Ich wich seinem unangenehm lang andauerndem Blick aus, senkte demütig meinen Kopf. Ich hatte keine Kraft geschweige denn den Willen ihm Stand zu halten.
Mein Magen verkrampfte, als ich diese eisige Kälte an meinem Kinn spürte. Er drückte meinen Kopf nach oben, so dass ich ihm weiter in die Augen blicken musste.

"Wieso hast du solche Angst?" Ich erschrack, als mich dieser abscheuliche Kerl mit einer tiefen, rauhen Stimme auf meiner Muttersprache ansprach und jedes einzelne Wort unnatürlich in die Länge zog.
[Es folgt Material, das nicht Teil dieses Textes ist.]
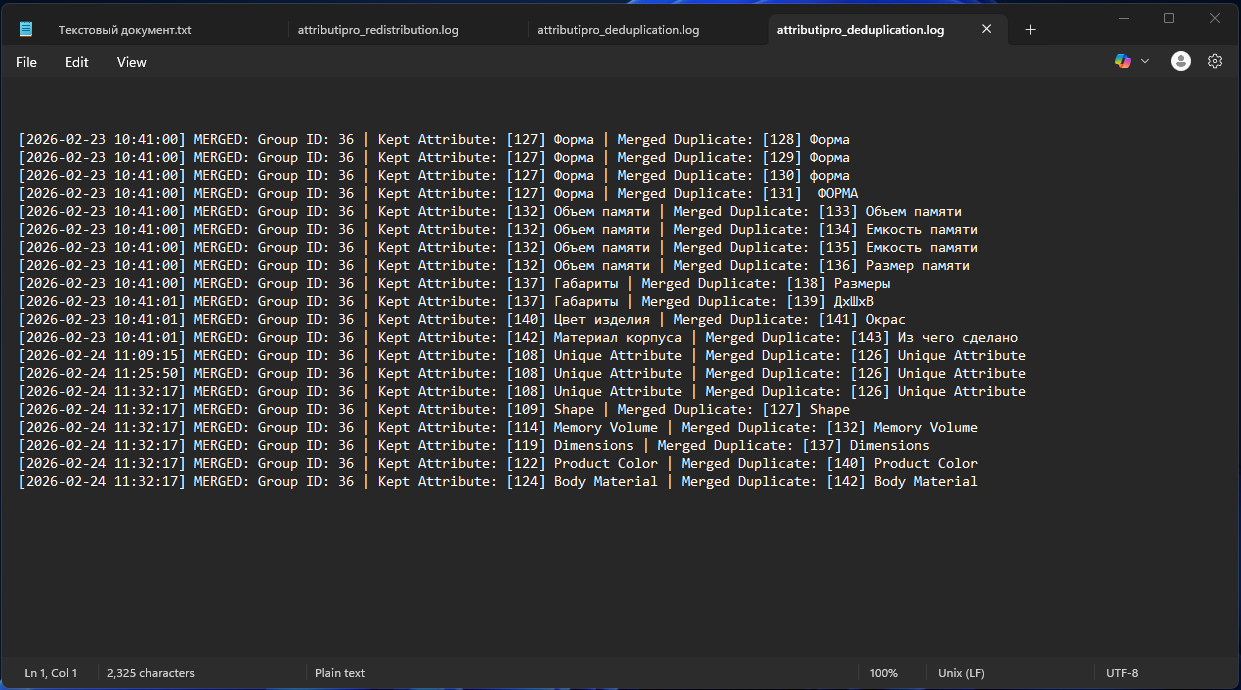Open Notepad settings with the gear icon
1241x690 pixels.
click(1215, 61)
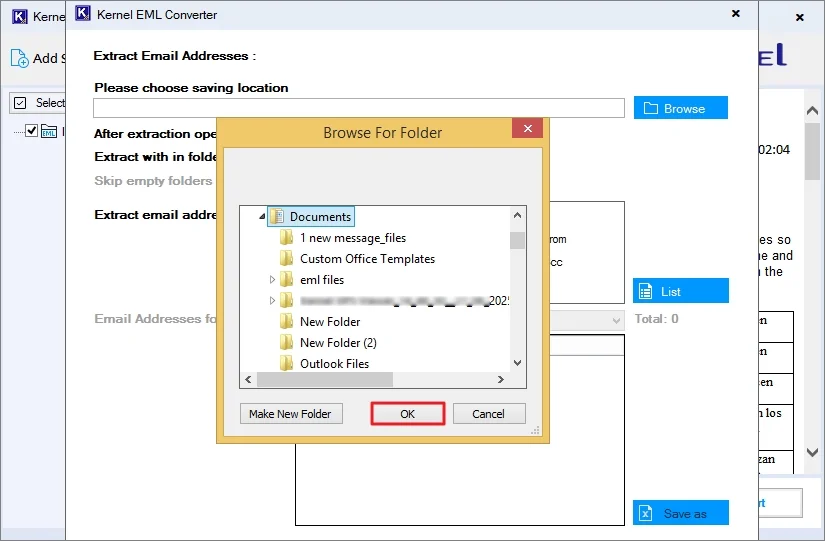Cancel the folder browsing dialog

tap(488, 414)
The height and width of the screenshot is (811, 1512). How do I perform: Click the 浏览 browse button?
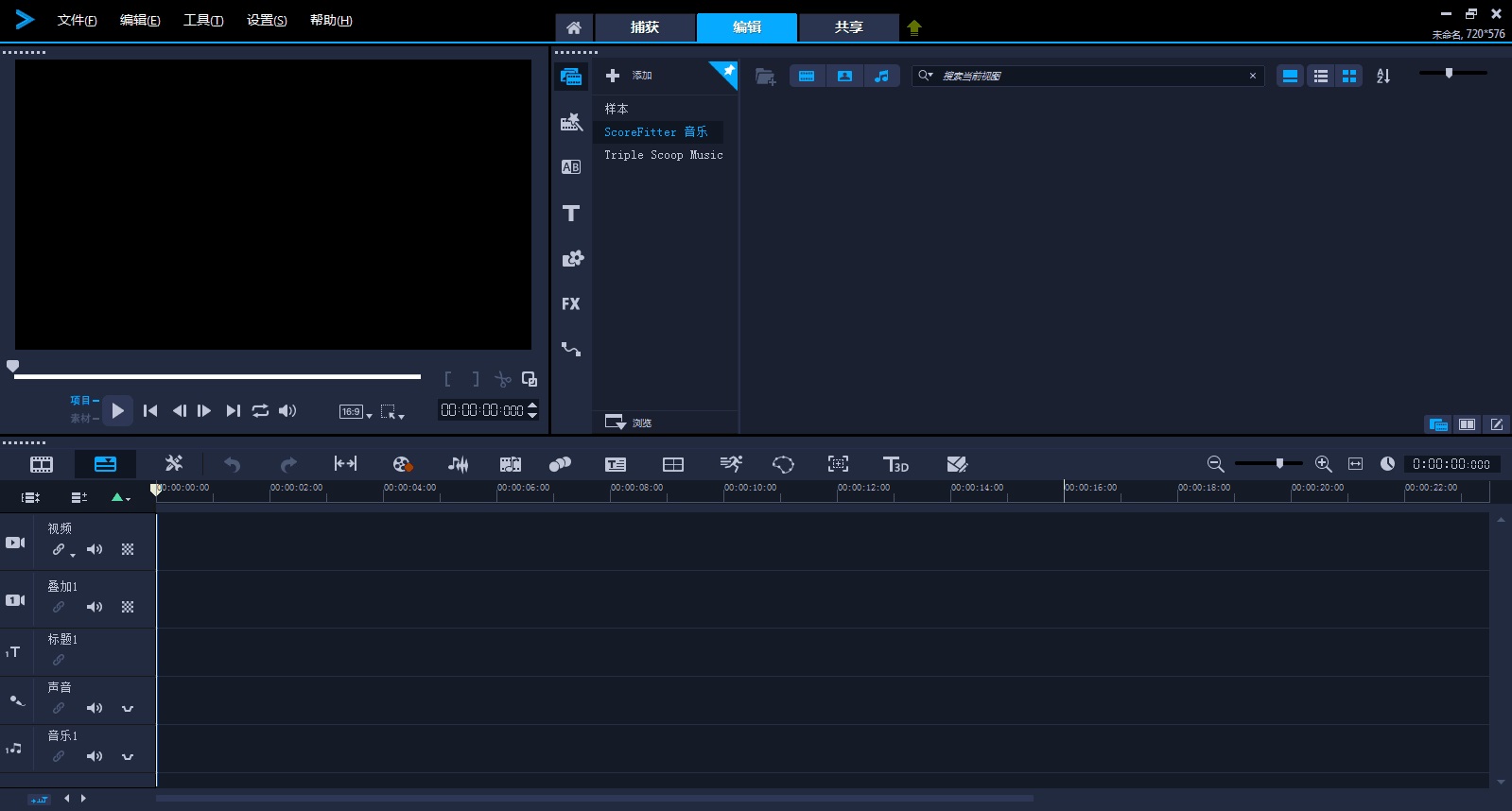tap(629, 422)
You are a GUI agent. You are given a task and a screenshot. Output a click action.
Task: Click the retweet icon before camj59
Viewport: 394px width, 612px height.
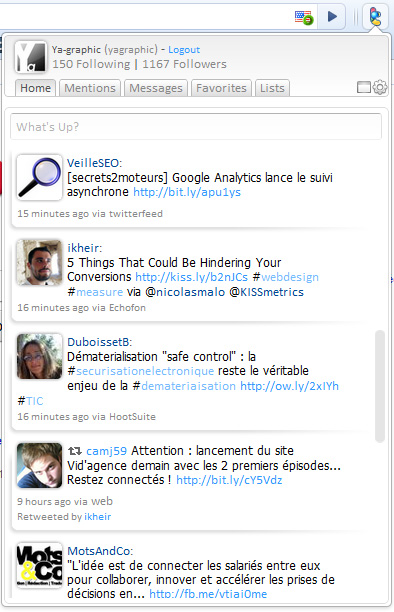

Er betonte die Worte auf eine gewisse Art und Weise, die sein dreckiges Grinsen untermauerte.
"Wir brauchen dich. Du musst dir keine Sorgen machen." Sein Gesicht war so nah, so dass ich seinen kalten Atem auf meiner Haut spürte, als würde mir bei einer schnellen Fahrt im Winter der Fahrtwind ins Gesicht blasen. Er strich mit seiner trockenen Hand über meine Wange. Die Stellen fingen an zu schmerzen, weil seine schuppenähnliche Haut rauh war. Wäre er nicht mein Angreifer, sondern irgendein normaler Typ auf einer Party, würde ich vermuten, dass er gerade mit mir flirtete. Versuchte er eine positive Beziehung zwischen Entführer und Opfer aufzubauen, damit meine Gefangenschaft für ihn angenehmer war? Dieses einschleimende Verhalten widerte mich an.
"Zumindest vorerst nicht." Dabei lachte er wie ein Verrückter laut los. Obwohl er mich verängstigte, lockerte sich meine innere Spannung, weil er endlich Abstand von mir nahm. Woraufhin er sich genauso schnell wieder räusperte.
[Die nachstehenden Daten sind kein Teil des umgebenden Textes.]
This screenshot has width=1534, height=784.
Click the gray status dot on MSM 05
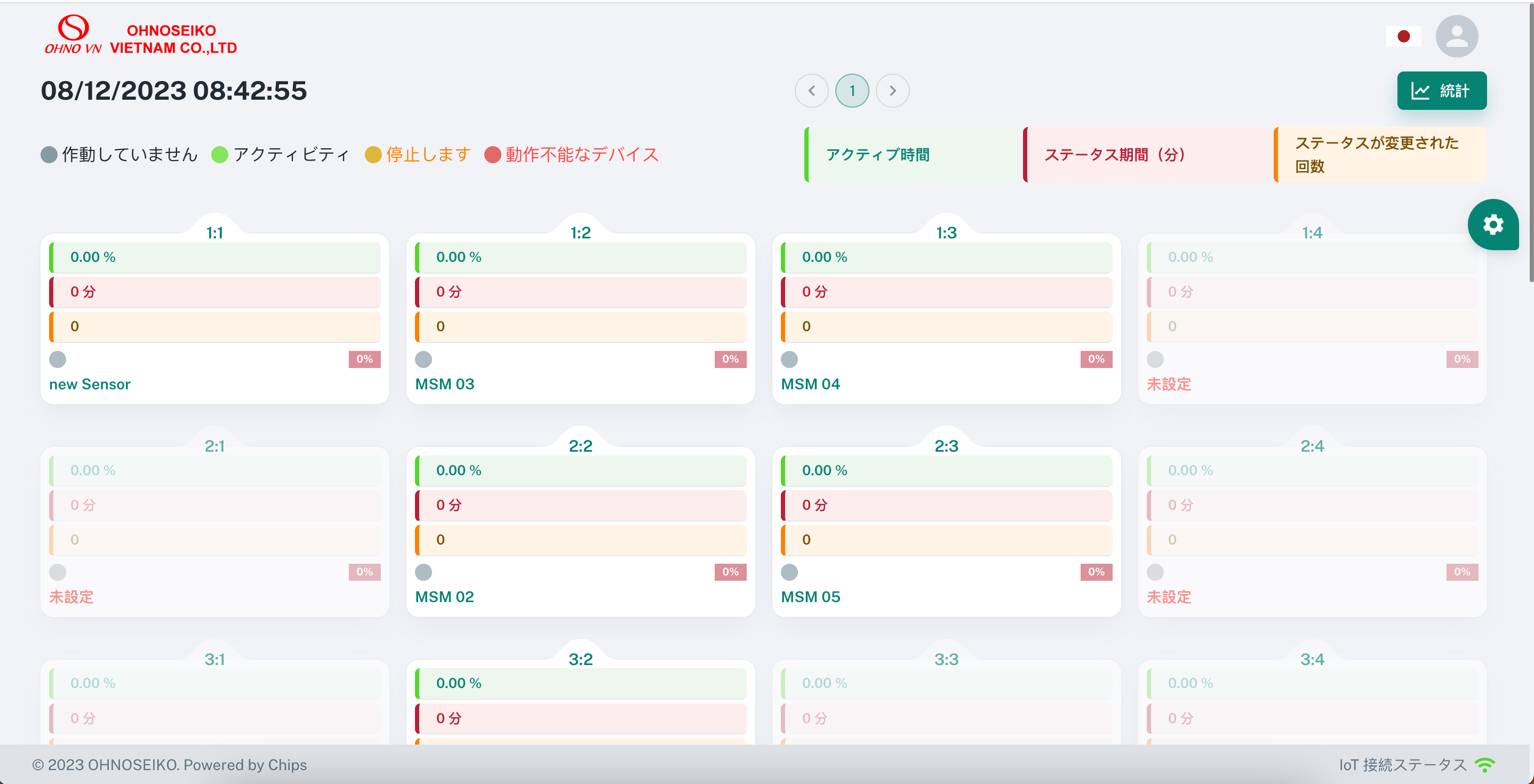(789, 572)
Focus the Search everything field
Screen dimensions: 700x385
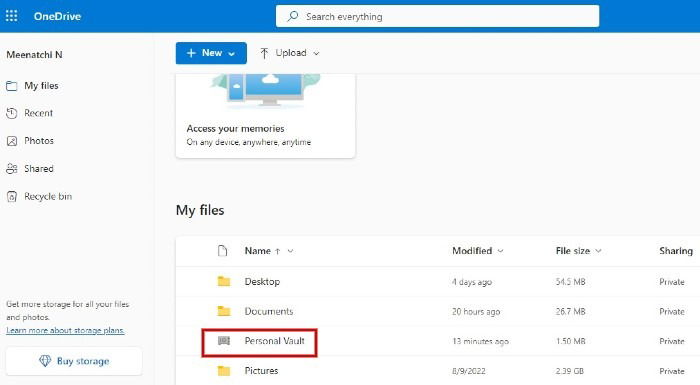[438, 17]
"Aber er, er ist uns ein Dorn im Auge." Zwischen seinen Lippen zischte die letzte Silbe hervor, während er mit seinem rechten Zeigefinger auf Bastian zeigte, dem ich noch immer meinen Rücken zuwand. Er gab gequälte Laute von sich, als würde ihm jemand Schmerzen zufügen. Wo war der Muskelprotz abgeblieben? Er musste zu ihm gegangen sein, nachdem ihre Diskussion beendet war. Er massakrierte ihn, damit er auf keine dummen Gedanken kam, während sich Mr. Highspeed rein um mich kümmerte. Hatten sie etwa Angst, dass Bastian gegen einen von ihnen allein gewinnen könnte? Musste ich nur für die passende Ablenkung sorgen? 

"Er hat einen sehr ehrenwerten Kämpfer von uns erledigt. Ich will nicht altmodisch klingen, aber der Drang nach Rache lodert in mir auf." Seine Augen flammten bei dem Gedanken förmlich auf.
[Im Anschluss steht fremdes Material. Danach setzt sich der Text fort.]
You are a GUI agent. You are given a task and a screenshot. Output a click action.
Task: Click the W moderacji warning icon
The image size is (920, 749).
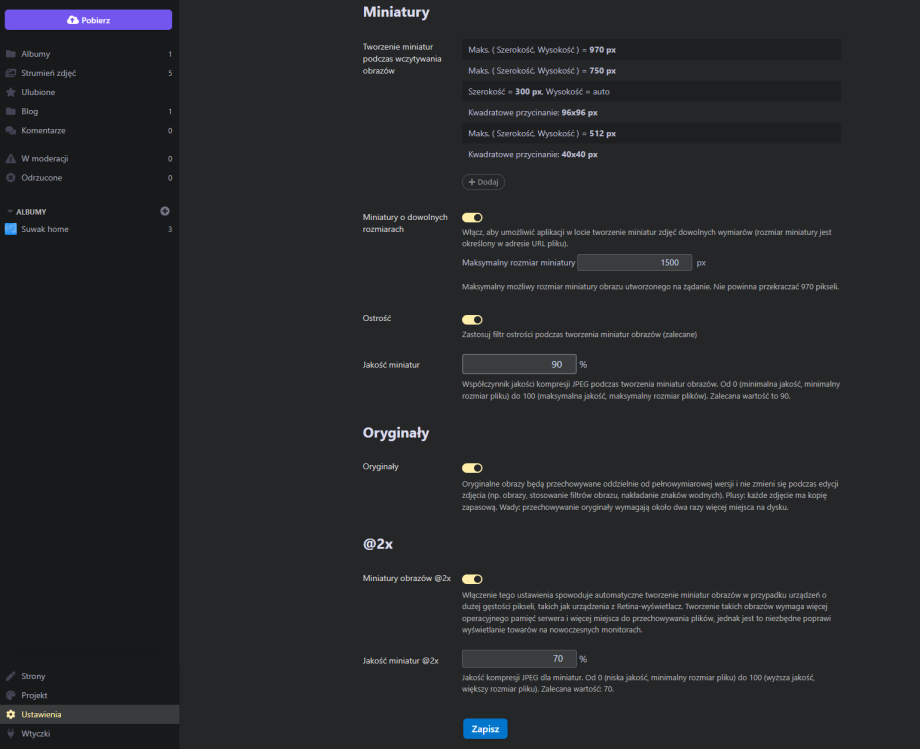pos(10,158)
"Dreh dich um!" Ich blieb erstarrt stehen. Ich konnte seinem Befehl nicht folgen, weil ich Angst hatte, Bastian hilflos zu sehen und meine Hoffnung zu verlieren.

Ohne Vorwarnung riss er mich unglaublich schnell herum, so dass ich mein Gleichgewicht verlor und auf allen Vieren im Sand landete. Meine Knie schmerzten, ein Wimmern entwich mir. Dieser verdammte Sand brannte in den Schürfwunden.

"Schau ihn dir an!" Er nahm einen Bund Haare und zog an ihm. Ein Aufschrei begleitete das Aufschleudern meines Kopfes nach oben, so dass ich direkt in Bastians Gesicht blicken konnte. Es fühlte sich an, als würde ein Haar nach dem anderen aus meiner Kopfhaut gezogen werden. Dieser Schmerz war nichts gegen den Anblick, der sich vor mir auftat. Der Muskelprotz hatte die volle Muskelmasse seines Oberarms um Bastians Hals geschlungen, während er auf das Signal zum Töten von Mr. Highspeed wartete.